=== Extract to read ===
[START]

R v Robertson

Case

[2009] ACTCA 19

26 November 2009

DIRECTOR OF PUBLIC PROSECUTIONS v JOHN DESMOND THOMPSON
[2009] ACTCA 19 (26 NOVEMBER 2009)

CRIMINAL LAW – reference appeal by Director of Public Prosecutions – whether question of law arose “at” or “in relation to” a trial – exchanges in transcript between judge and counsel do not give rise to a question of law – defective application for a reference appeal.

Supreme Court Act 1993 (ACT), s 37S
Crimes Act 1900 (ACT), s 64

Federal Court of Australia Act 1976 (Cth), s 30A
Crimes Act 1958 (Vic), s 450A

Electricity Commission of New South Wales v Plumb (1992) 27 NSWLR 364

Idoport Pty Ltd v National Australia Bank Ltd (No 5) [2000] NSWSC 148
Heydon v NRMA Ltd (2000) 51 NSWLR 1
Director of Public Prosecutions v G (1999) 85 FCR 566
R v M R (2000) 116 A Crim R 23

REFERENCE APPEAL FROM DECISION OF A SINGLE JUDGE OF THE SUPREME COURT OF THE AUSTRALIAN CAPITAL TERRITORY

No. ACTCA 3-2009
No. SCC 175 of 2008

Judges:         Gray P, Penfold and Buchanan JJ

Court of Appeal of the Australian Capital Territory
Date:            26 November 2009

IN THE SUPREME COURT OF THE       )          No. ACTCA 3-2009
  )          No. SCC 175 of 2008
AUSTRALIAN CAPITAL TERRITORY    )
  )

COURT OF APPEAL  )

REFERENCE APPEAL FROM DECISION OF A SINGLE JUDGE OF THE SUPREME COURT OF THE AUSTRALIAN CAPITAL TERRITORY

BETWEEN:THE DIRECTOR OF PUBLIC PROSECUTIONS

Applicant

AND:JOHN DESMOND THOMPSON

Interested Party

ORDER

Judges:  Gray P, Penfold and Buchanan JJ
Date:  26 November 2009
Place:  Canberra

THE COURT ORDERS THAT:

  1. The application be dismissed.

IN THE SUPREME COURT OF THE       )          No. ACTCA 3-2009
  )          No. SCC 175 of 2008
AUSTRALIAN CAPITAL TERRITORY    )
  )

COURT OF APPEAL  )

REFERENCE APPEAL FROM DECISION OF A SINGLE JUDGE OF THE SUPREME COURT OF THE AUSTRALIAN CAPITAL TERRITORY

BETWEEN:THE DIRECTOR OF PUBLIC PROSECUTIONS

Applicant

AND:JOHN DESMOND THOMPSON

Interested Party

Judges:  Gray P, Penfold and Buchanan JJ
Date:  2009
Place:  Canberra

REASONS FOR JUDGMENT

THE COURT:

Introduction

  1. Section 37S of the Supreme Court Act 1993 (ACT) (the Act) provides a facility for the Director of Public Prosecutions (the DPP), among others, to make an application that the Court hear an appeal in relation to a question of law arising “at” or “in relation to” a trial where an accused person has been tried on indictment and acquitted.  The decision on such a reference appeal does not affect the verdict or decision given at the trial.

  1. On 9 October 2008, John Desmond Thompson was charged with contravention of s 64(1) of the Crimes Act 1900 (ACT). The relevant parts of s 64 are as follows:

(1)A person commits an offence if—

(a)the person uses, offers or procures a child—

(i)for the production of child pornography; or

(ii)…; and

(b)the child is under 12 years old.

Maximum penalty:  1 500 penalty units, imprisonment for 15 years or both.

[END]

=== Information shown ===
[START]

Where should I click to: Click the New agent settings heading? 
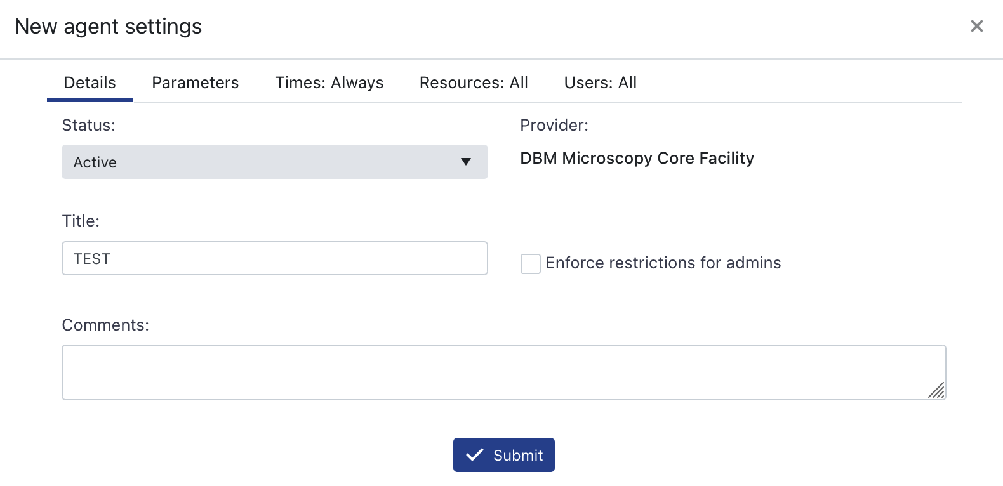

[END]

=== Stated problem A ===
Decide whether each statement agrees with the judgment, answering yes or no and quoting the words that settle it: (i) the court dismissed the application; (ii) a decision on a reference appeal changes the verdict given at the trial; (iii) the offence under s 64(1) applies where the child is under 14 years old.
=== Stated problem B ===
Restate as a short list the paragraph of the judgment that begins "Section 37S of the Supreme Court Act 1993 (ACT)", keeping its main facts.
=== Stated problem C ===
Answer from the judgment:
(i) Which judges heard the matter?
(ii) On what date was John Desmond Thompson charged?
(iii) What is the maximum penalty for the offence under s 64(1)?
The lines have no connection to the judgment.

=== Right answer A ===
(i) Yes: "The application be dismissed."
(ii) No: "The decision on such a reference appeal does not affect the verdict or decision given at the trial."
(iii) No: "the child is under 12 years old."

=== Right answer B ===
- Section 37S of the Supreme Court Act 1993 (ACT) lets the Director of Public Prosecutions, among others, apply for the Court to hear an appeal.
- The appeal concerns a question of law arising "at" or "in relation to" a trial.
- It applies where an accused person has been tried on indictment and acquitted.
- The decision on the reference appeal does not affect the verdict or decision given at the trial.

=== Right answer C ===
(i) Gray P, Penfold and Buchanan JJ.
(ii) 9 October 2008.
(iii) 1 500 penalty units, imprisonment for 15 years or both.